**YOUR INSTRUCTIONS**. Format the lines from the line with "The height and" to the line with "click(110, 180)", both included, as a JSON list of strings with one string per line and blank lines left out. Leave the pictures out of the answer.

----

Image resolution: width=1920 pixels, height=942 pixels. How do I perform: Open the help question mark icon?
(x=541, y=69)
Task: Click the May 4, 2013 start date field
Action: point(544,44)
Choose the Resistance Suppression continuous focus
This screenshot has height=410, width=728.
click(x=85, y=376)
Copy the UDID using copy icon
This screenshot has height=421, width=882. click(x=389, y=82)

----

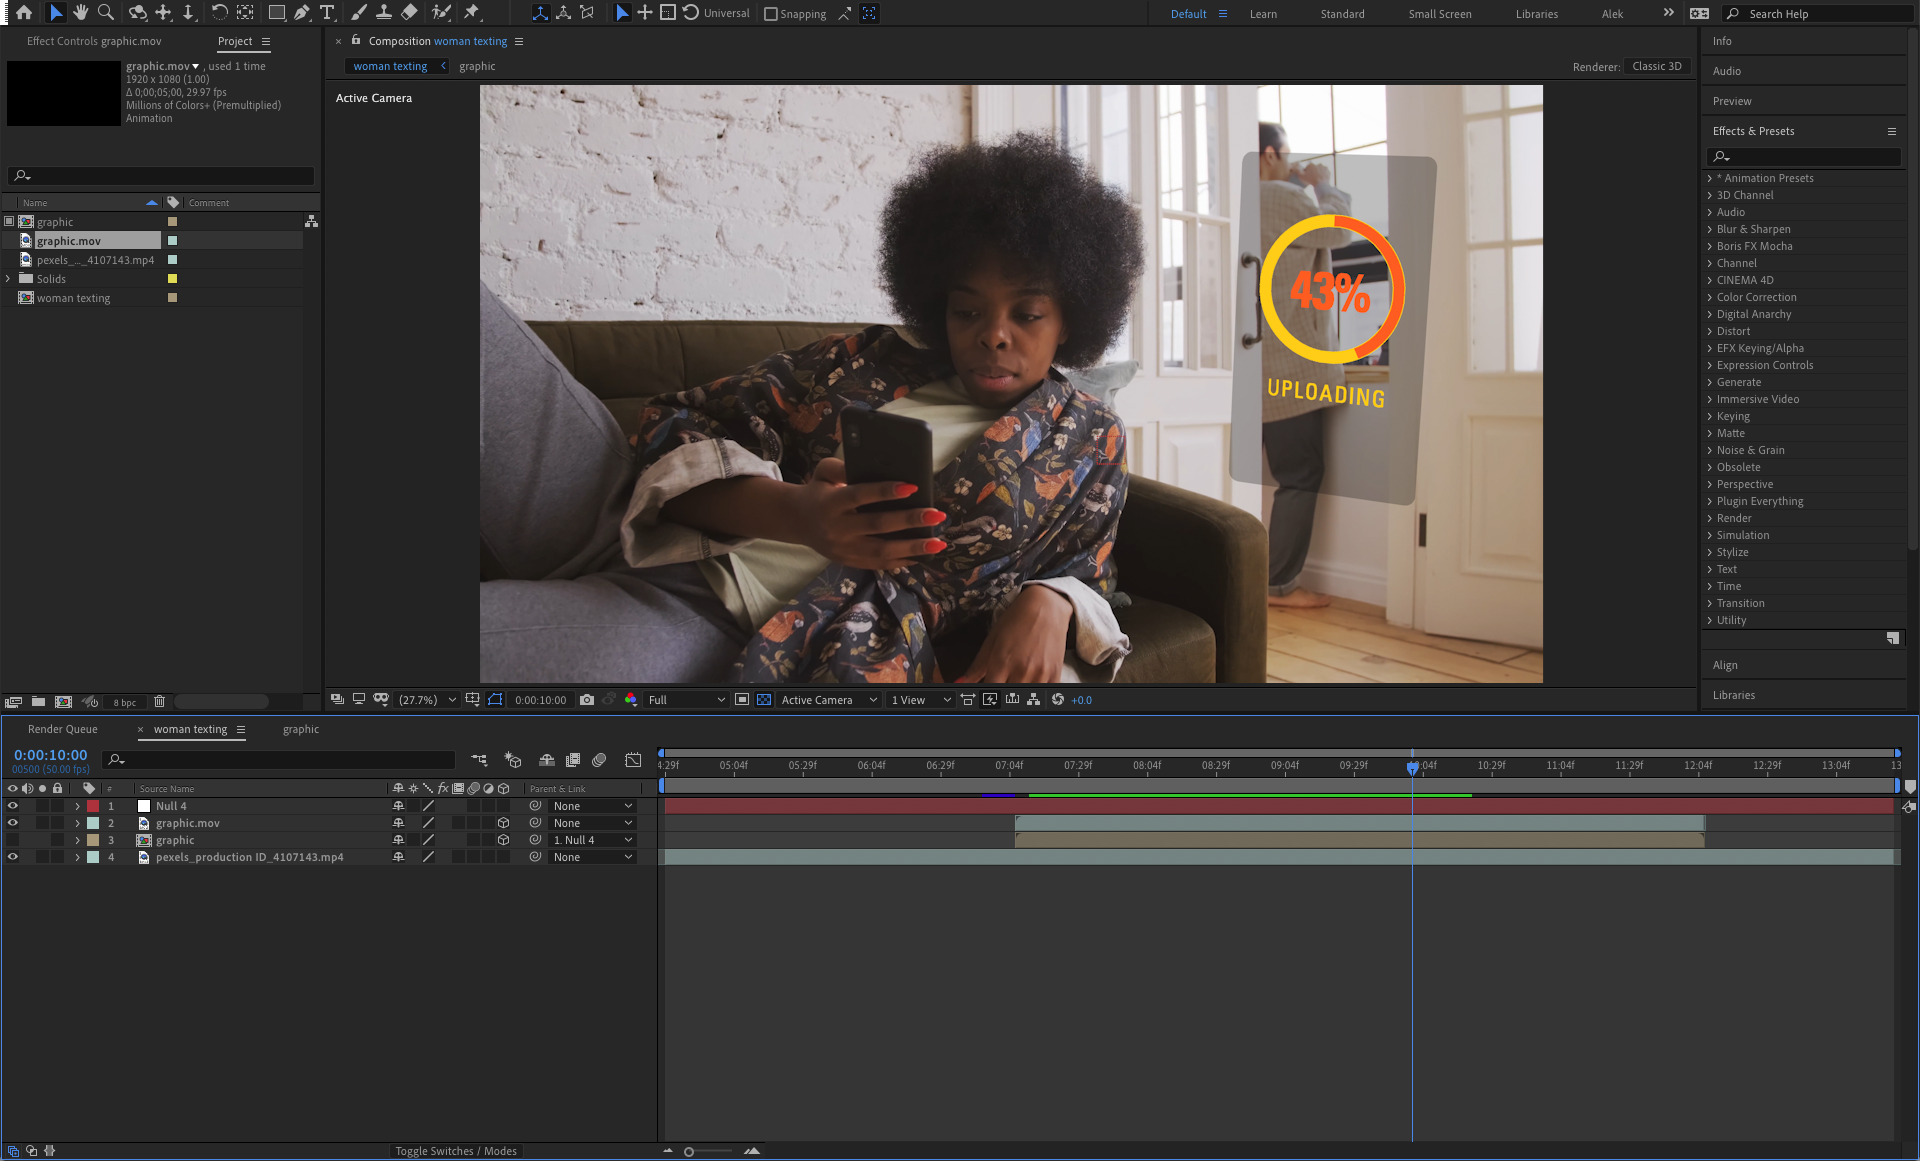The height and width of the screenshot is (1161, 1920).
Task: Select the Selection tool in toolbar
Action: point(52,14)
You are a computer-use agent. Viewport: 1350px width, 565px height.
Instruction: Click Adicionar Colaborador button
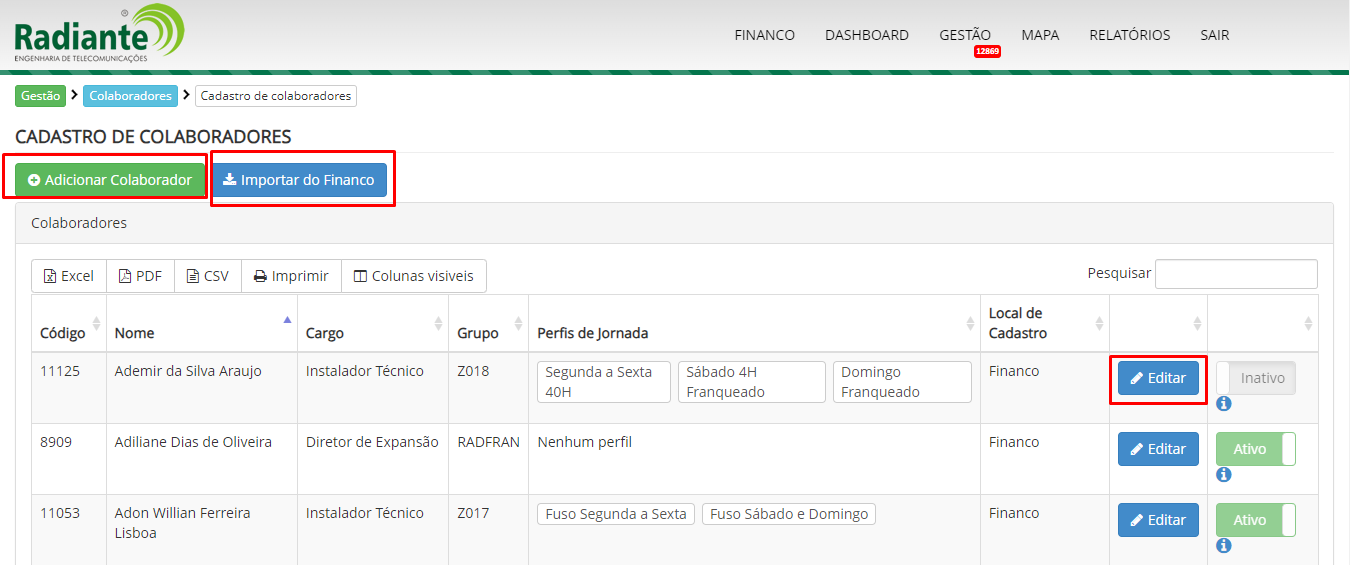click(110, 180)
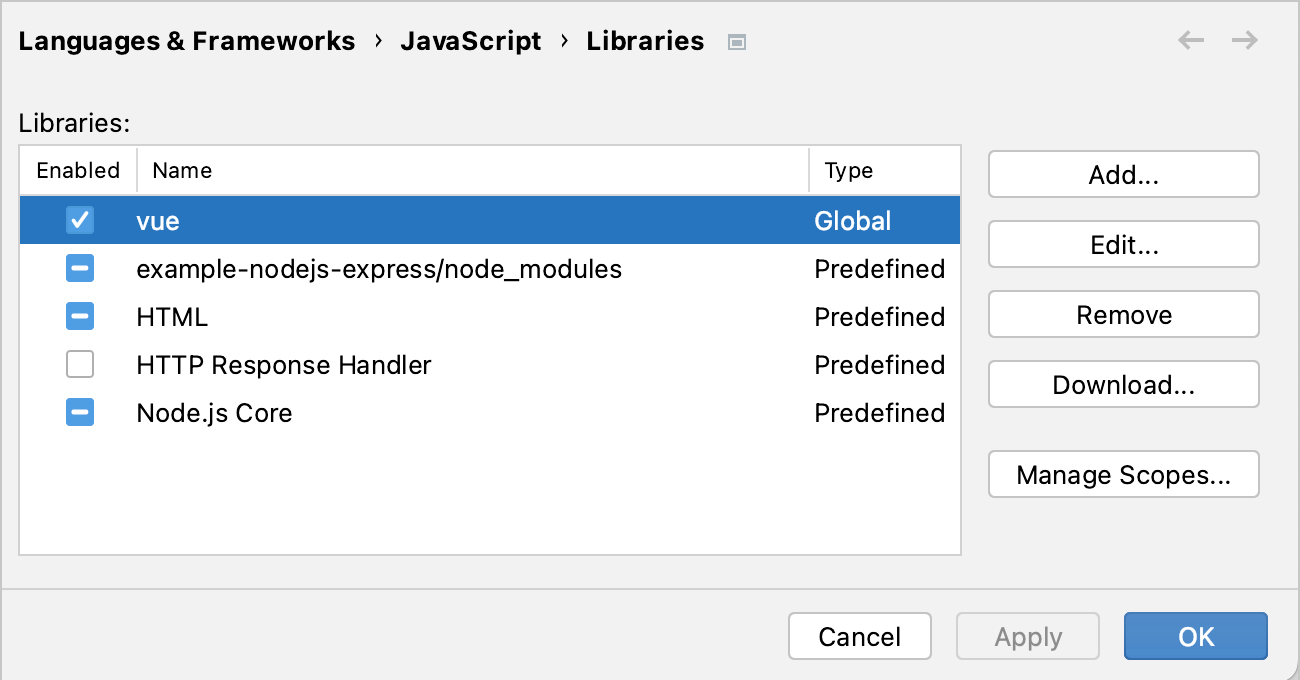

----

**WRITTEN RESPONSE**.
[
  "The height and width of the screenshot is (1161, 1920).",
  "Task: Select the Selection tool in toolbar",
  "Action: point(52,14)",
  "You are a computer-use agent. Viewport: 1350px width, 565px height.",
  "Instruction: Click Adicionar Colaborador button",
  "click(110, 180)"
]